(Rows excerpted from a collection)

==========

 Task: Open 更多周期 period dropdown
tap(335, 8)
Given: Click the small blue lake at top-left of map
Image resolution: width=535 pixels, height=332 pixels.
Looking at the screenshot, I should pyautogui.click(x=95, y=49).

==========

__Exercise instructions__
Output every row above verbatim, with no changes.

__The response__
 Task: Open 更多周期 period dropdown
tap(335, 8)
Given: Click the small blue lake at top-left of map
Image resolution: width=535 pixels, height=332 pixels.
Looking at the screenshot, I should pyautogui.click(x=95, y=49).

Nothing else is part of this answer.